3-D printers could be the future of digital dentistry
Stratasys, a leading provider of 3-D printer technology around the globe, recently developed a machine that could change the digital dentistry market. The company is marketing the device, called the Objet Eden260VS Dental Advantage 3D Printer, to dental and orthodontics labs to offer more efficient and affordable dental solutions. Stratasys, being a giant in 3-D printing, has made a point of focusing on the medical and dental market, so it will be interesting to see how such advancements influence the industry overall. The printer is compatible with other dental materials manufactured by the company, including VeroDent, VeroDentPlus and VeroGlaze.

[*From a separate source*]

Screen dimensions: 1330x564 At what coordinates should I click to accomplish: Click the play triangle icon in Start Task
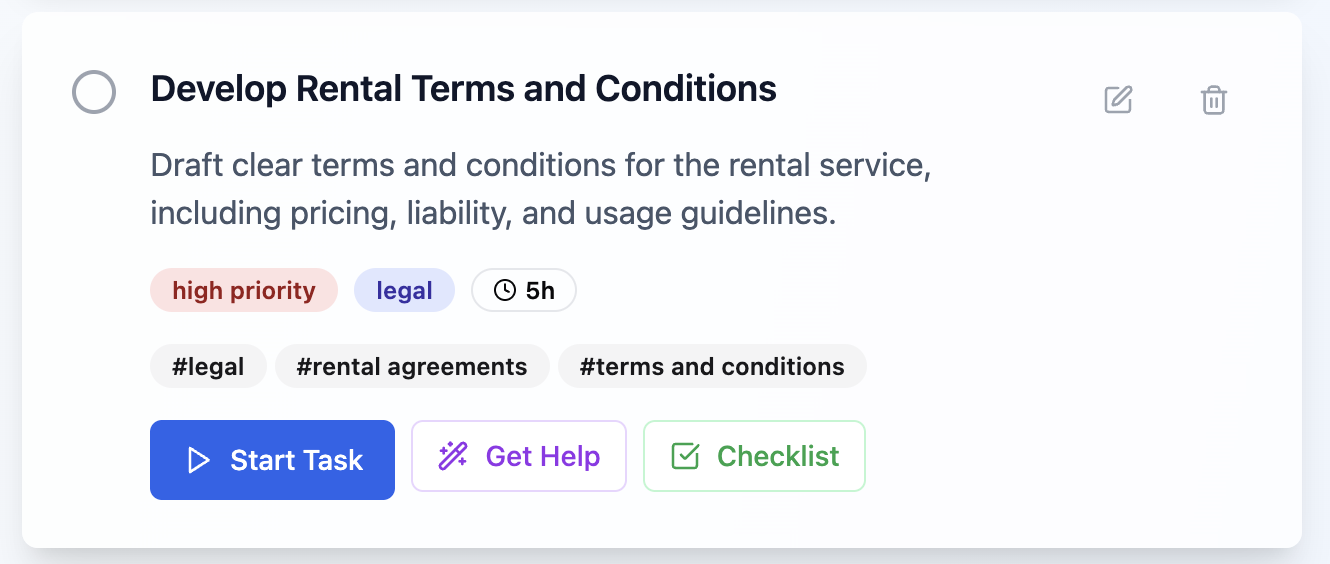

For dentists and patients, such advancements could mean lowered costs for complicated oral procedures and also more accurate tooth reproductions for veneers and stone models. All in all, patients can look forward to exciting innovations in oral health care, and 3-D printing is very much at the forefront. In a news release, Avi Cohen, the director of global dental at Stratasys, explained:
"As our most versatile 3D printing solution for the dental sector to date, this new 3D printer meets a broad range of application needs that demand delicate features or fine and complex details, while offering low cost of ownership."
What can the printer do?
The Objet Eden260VS Dental Advantage 3D Printer has a wide range of oral health capabilities and can be used for stone models, surgical guides, delivery trays and veneers or dentures, according to the Stratasys website. Stratasys notes that the machine is about the size of a standard office copier, so it can easily fit in most offices and clinics. Ideally, the printer can be used to make accurate veneer and denture try-ins that match the color and mold of an individual's teeth. This will make it possible for dentists and orthodontists to reach a new standard in recreating teeth and add to overall efficiency.
The 3-D printer market
While Stratasys appears to have an early leg up in this field, other companies are certainly looking to get involved in this industry moving forward. According to ZDNet, Hewlett-Packard anticipates having 3-D printer technology available in 2016. Other tech firms are quickly following suit. Since HP announced its plans rather early, it's impossible to tell what impact the company could have on the 3-D printer market. Only the future can reveal what innovations this field may hold, but for dentists and patients alike, such technology is a sure sign of better patient care.